BEGIN PAGE TEXT

Free Running /Urban Freeflow



guardian.co.uk home
Freerunning goes to war as marines take  tips from EZ, Livewire and Sticky
Troops to be taught daredevil street moves  to help urban combat.
The Guardian,   Saturday 12 January 2008
Article history
Freerunning, the youth craze which involves daredevil leaps from buildings and acrobatic stunts from lamp-posts, has emerged as the Royal Marines' latest weapon of urban warfare.
A squad of professional freerunners going by the names EZ, Livewire, Sticky and Spidey has begun training marine commandos in gravity-defying moves such as the "kong vault", "running cat" and "crane" in an effort to improve troops' street-to-street fighting ability.
The jumping techniques - in which the walls, stairs and bollards of urban landscapes become an assault course - were showcased in the opening sequence to the last James Bond film. The rising popularity of freerunning, also known as parkour, means it rivals skateboarding as a street craze.
Senior physical training instructors from the marines' base in Lympstone, Devon, have received initial training on the concrete of the Heygate estate, Walworth, south London, and the South Bank Centre, a favourite stomping ground because of its high-level walkways, undercrofts and staircases.
They have taken the knowledge back to their training gym and from this month will receive regular training from the Urban Freeflow crew, a professional London outfit which advised on the choreography for Casino Royale.
Captain Sean Lerwill, a senior physical training instructor who is behind the collaboration, said freerunning moves were likely to be incorporated into battle training for qualified green berets and might be introduced into basic training for would-be recruits.

END PAGE TEXT

### [WHAT YOU HAVE TO DO]
Copy the article about marines learning freerunning from "Senior physical training instructors" to "undercrofts and staircases.", and swap "Heygate estate" for "Aylesbury estate". The listing after this point has no connection to the article about marines learning freerunning.

BEGIN DATASET EXTRACT

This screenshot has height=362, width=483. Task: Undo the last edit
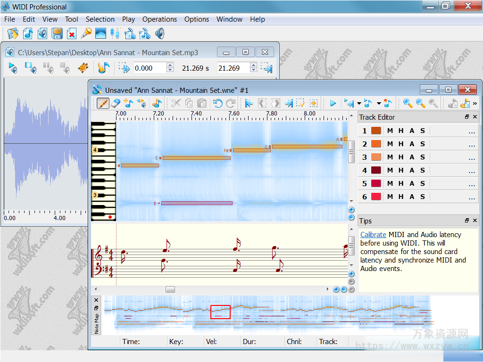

END DATASET EXTRACT

### [THE REPLY]
Senior physical training instructors from the marines' base in Lympstone, Devon, have received initial training on the concrete of the Aylesbury estate, Walworth, south London, and the South Bank Centre, a favourite stomping ground because of its high-level walkways, undercrofts and staircases.